▶ [TASK DETAILS] Each line holding the word "agent" must appear in the answer, copied from the entries.

Dataset entries
[Start of section]

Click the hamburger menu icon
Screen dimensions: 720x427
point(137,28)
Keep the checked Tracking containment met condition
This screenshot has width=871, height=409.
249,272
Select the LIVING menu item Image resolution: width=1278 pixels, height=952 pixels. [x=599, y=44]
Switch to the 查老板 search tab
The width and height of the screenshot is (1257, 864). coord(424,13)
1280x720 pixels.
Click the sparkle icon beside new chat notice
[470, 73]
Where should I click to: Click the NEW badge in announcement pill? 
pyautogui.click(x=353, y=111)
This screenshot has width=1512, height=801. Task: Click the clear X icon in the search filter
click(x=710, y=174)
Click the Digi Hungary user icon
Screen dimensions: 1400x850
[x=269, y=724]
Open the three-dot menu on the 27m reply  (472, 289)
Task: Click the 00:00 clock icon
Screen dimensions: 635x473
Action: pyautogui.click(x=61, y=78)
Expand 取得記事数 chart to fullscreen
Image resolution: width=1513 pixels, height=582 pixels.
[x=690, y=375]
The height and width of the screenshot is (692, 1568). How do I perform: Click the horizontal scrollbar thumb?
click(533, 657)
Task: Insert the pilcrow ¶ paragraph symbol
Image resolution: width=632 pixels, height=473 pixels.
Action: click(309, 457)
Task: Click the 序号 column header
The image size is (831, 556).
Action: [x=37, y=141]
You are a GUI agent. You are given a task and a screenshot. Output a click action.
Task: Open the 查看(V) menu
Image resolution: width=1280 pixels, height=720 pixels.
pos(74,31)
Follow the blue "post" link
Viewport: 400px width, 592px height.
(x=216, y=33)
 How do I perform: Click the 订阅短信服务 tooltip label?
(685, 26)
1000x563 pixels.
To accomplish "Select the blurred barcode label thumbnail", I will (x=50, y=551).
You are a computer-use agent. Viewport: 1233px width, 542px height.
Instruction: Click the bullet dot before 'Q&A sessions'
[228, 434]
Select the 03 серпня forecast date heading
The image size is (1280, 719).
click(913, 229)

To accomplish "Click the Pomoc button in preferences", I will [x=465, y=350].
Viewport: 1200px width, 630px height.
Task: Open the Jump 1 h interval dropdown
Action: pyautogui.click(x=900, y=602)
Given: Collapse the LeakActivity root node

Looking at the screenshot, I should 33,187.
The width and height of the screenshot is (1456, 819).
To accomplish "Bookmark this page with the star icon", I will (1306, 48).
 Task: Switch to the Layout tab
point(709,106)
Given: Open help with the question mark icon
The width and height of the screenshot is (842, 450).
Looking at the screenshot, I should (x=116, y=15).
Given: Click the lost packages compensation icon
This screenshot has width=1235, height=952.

[End of section]

▶ [PROBLEM SOLUTION]
You are a GUI agent. You are given a task and a screenshot. Output a click action.
You are a computer-use agent. Viewport: 1233px width, 542px height.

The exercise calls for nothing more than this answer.